Comprehensive consulting for investment advisors, broker-dealers and private funds.

Annual Update Time!

This is the time of year to pay close attention to your disclosures and make sure your ADV accurately describes your business, especially your services, compensation, and conflicts of interest. It’s especially important to take a careful look if you’ve never had a regulatory examination. One of the most common things we see is advisors who got a boilerplate ADV when they first registered and they’ve never really changed it.

Obviously there’s a regulatory requirement to keep your disclosures accurate. But beyond that, a well-written ADV is an important part of your own risk management strategy. Describing your services and conflicts clearly and accurately helps manage client expectations and likely reduces your liability if you get into a dispute with a client or a regulator.

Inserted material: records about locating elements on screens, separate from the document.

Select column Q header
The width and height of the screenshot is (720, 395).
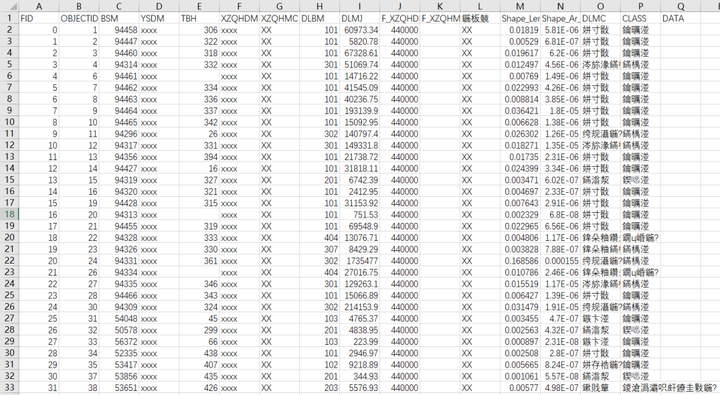[681, 6]
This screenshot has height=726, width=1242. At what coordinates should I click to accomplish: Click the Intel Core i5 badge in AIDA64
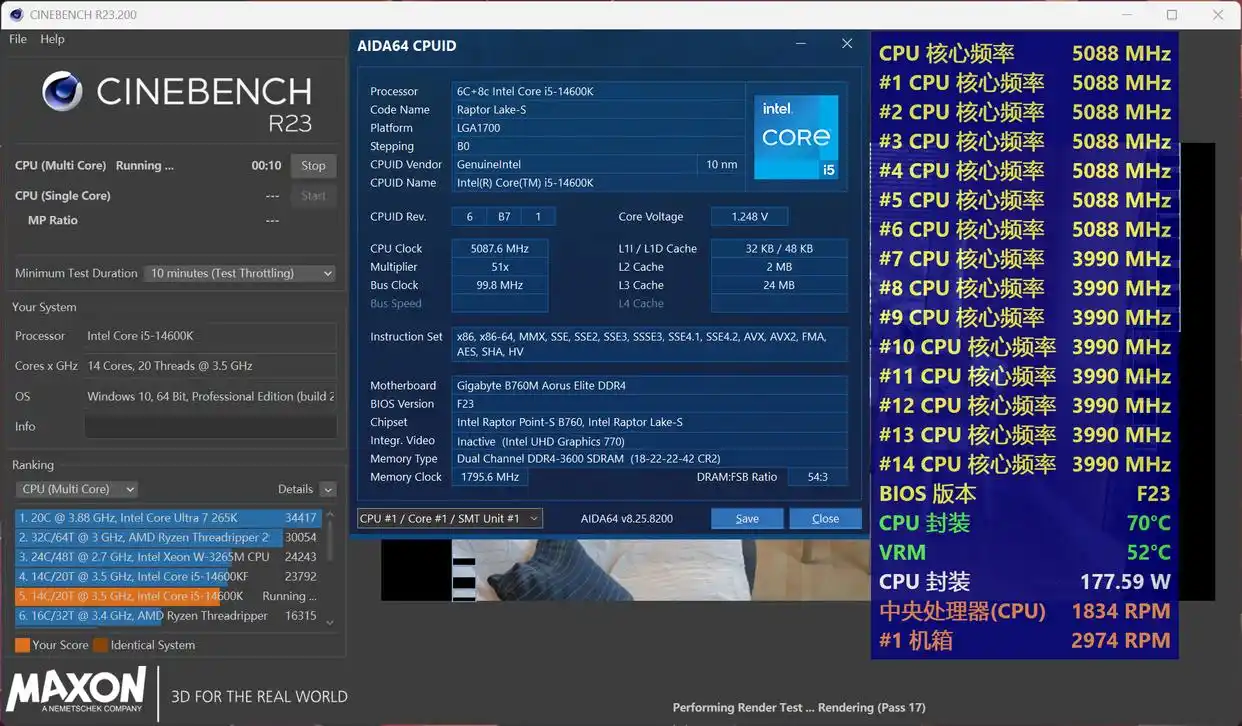tap(796, 136)
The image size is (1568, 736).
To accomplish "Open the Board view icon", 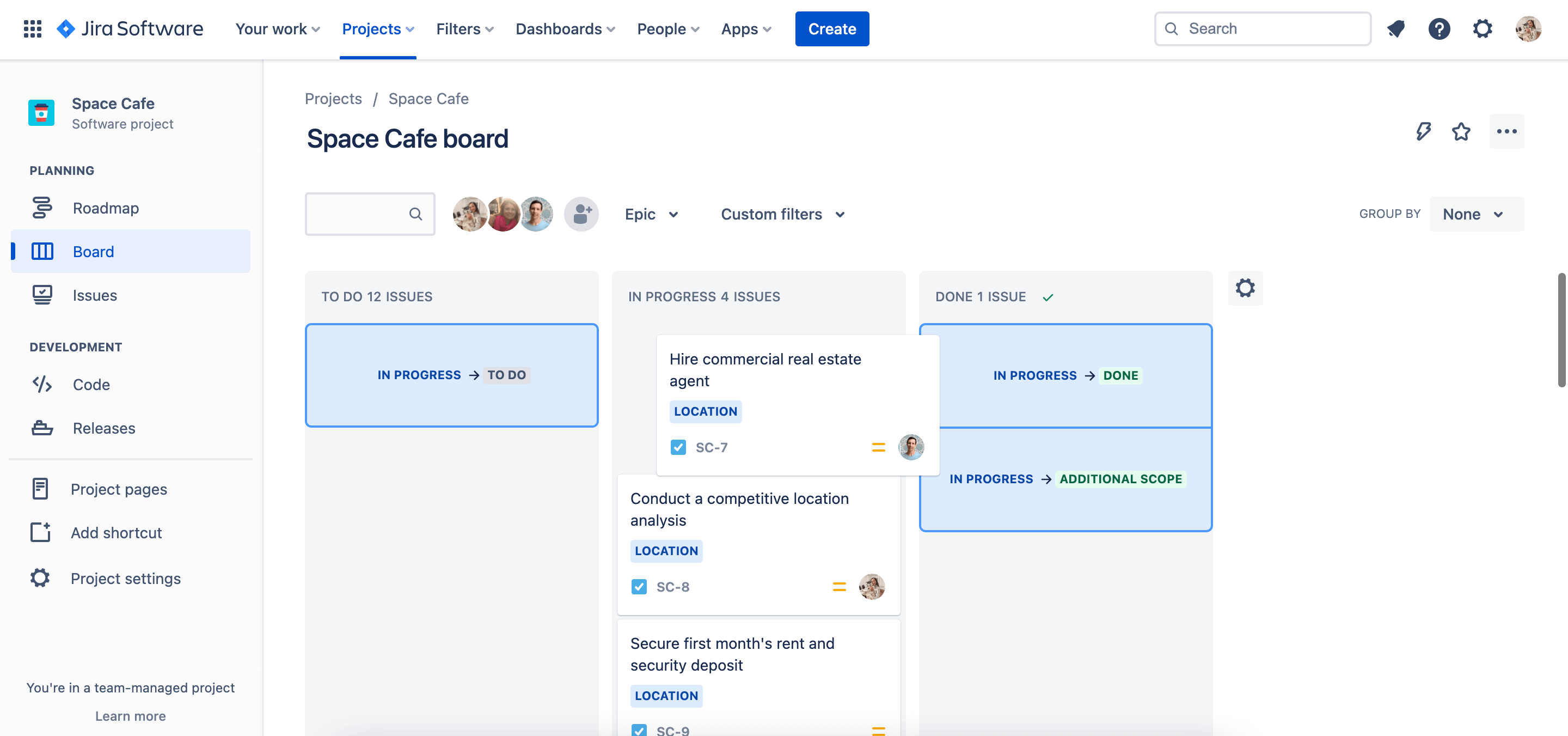I will (41, 251).
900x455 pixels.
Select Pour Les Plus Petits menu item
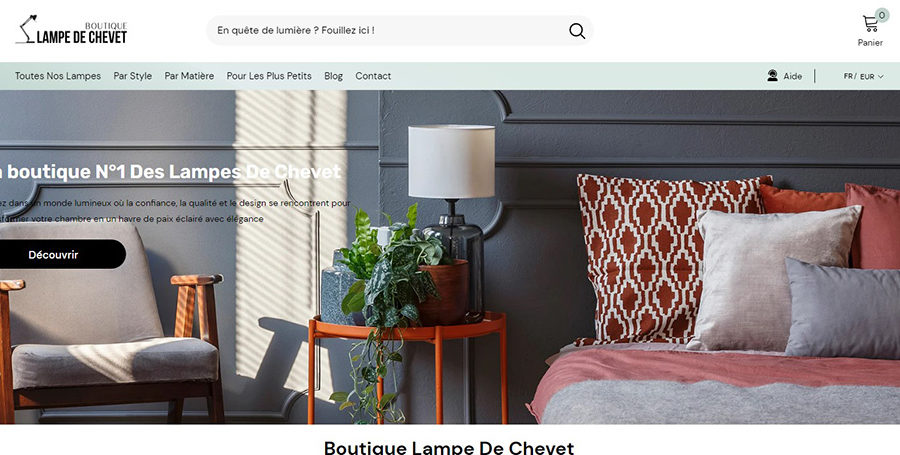[269, 76]
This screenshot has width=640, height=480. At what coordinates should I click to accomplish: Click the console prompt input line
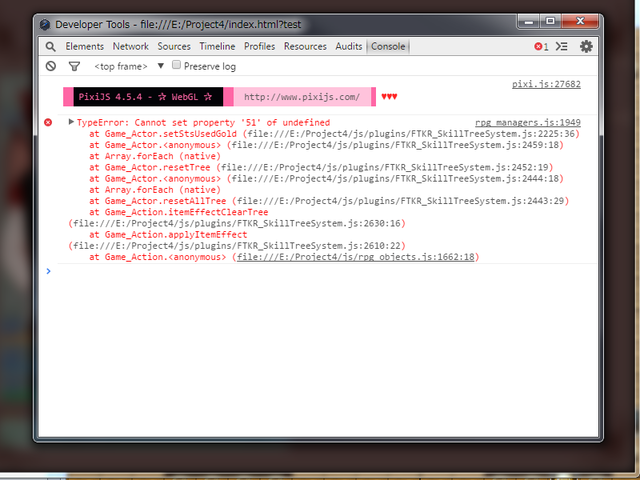(322, 271)
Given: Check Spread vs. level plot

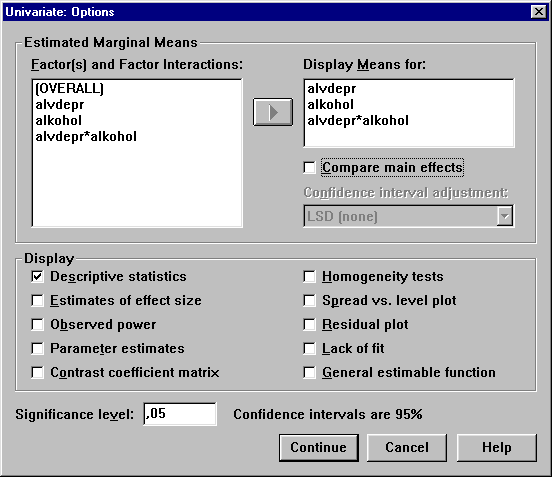Looking at the screenshot, I should pos(309,301).
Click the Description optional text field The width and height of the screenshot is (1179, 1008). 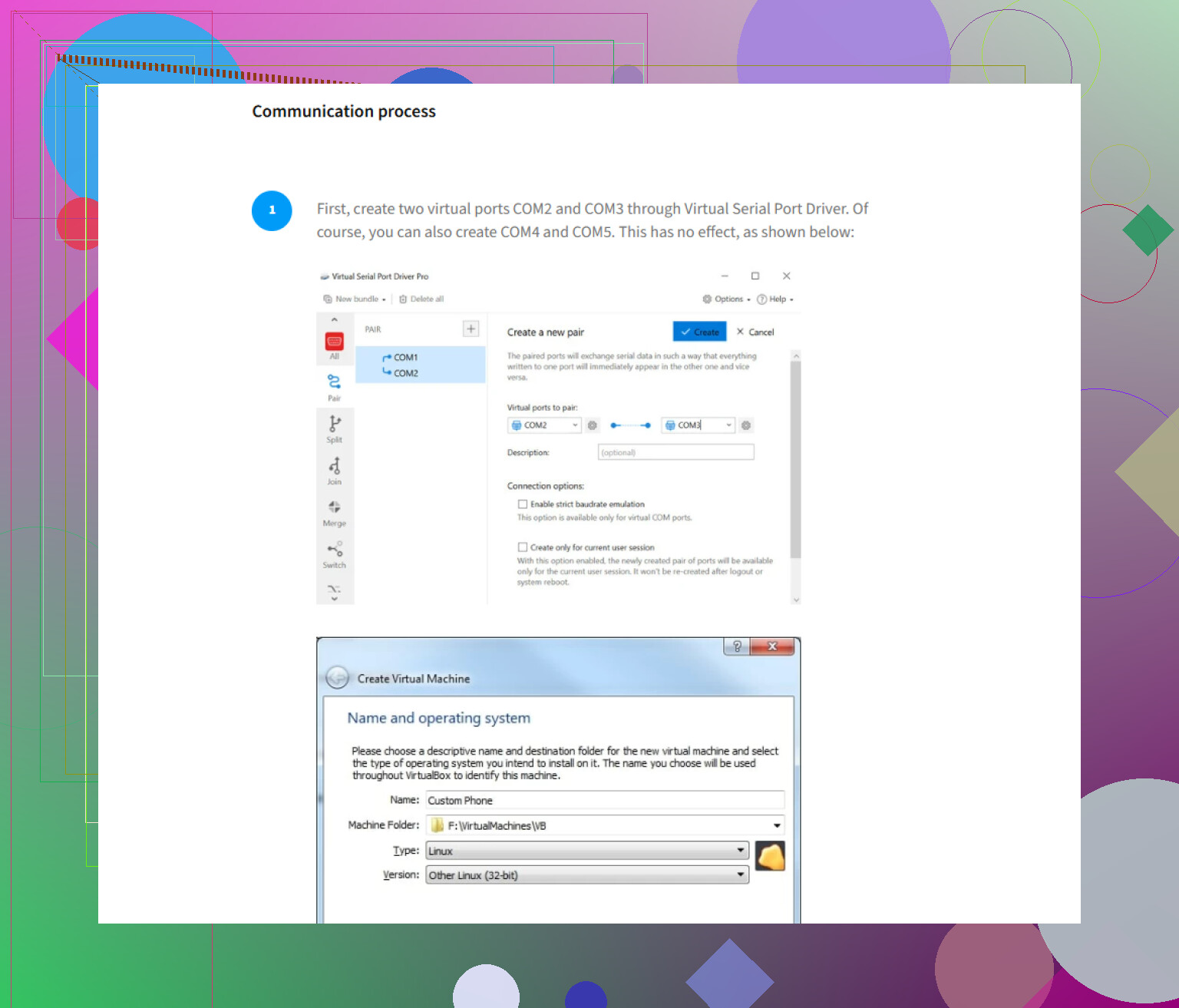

  1. Read the ADV! It’s reasonable to ask all employees to be familiar with it, and specific employees (e.g., executives, operations manager, lead advisors, those responsible for billing, etc.) to take a more careful look. Ask whether it makes sense and whether it seems to accurately describe how you work.
  2. If it’s full of legalese, consider a re-write. The ADV is supposed to be written in “plain English,” but far too often it’s a bunch of gobbledygook. Advisors are fiduciaries and your disclosures should be aligned with your responsibility to put the client first. While good disclosures protect you, that’s because you’ve provided full, fair, and understandable information, not because you’ve obscured the icky bits.
  3. Pay special attention to money, including how you calculate your fees, the maximum amounts you’ll charge, and any revenue-sharing, referral, or other secondary sources of income. How you get paid is the basic source of conflicts of interest; if you’ve identified everything and explained where the conflicts are and how you’ve mitigated them, you’ve gone a long way to avoiding future problems. If you find yourself saying stuff like, “Oh, that doesn’t matter. I would never be influenced by that amount of money,” beware! What you avoid talking about is often exactly what you need to talk about.
  4. Don’t get too specific about operational details in the ADV. Most advisors don’t need to provide step-by-step descriptions of their investment selection process or everything involved in an annual client review. You want to provide meaningful information about how you work and how clients need to cooperate with you, but not hamstring yourself with minutiae.
  5. Look at your descriptions of process and ask whether they’re accurate. Sometimes advisors try to differentiate themselves by creating elaborate investment or review processes that may exist in name only. If you’re not really doing it, don’t include it in the ADV. Often, simplicity is best.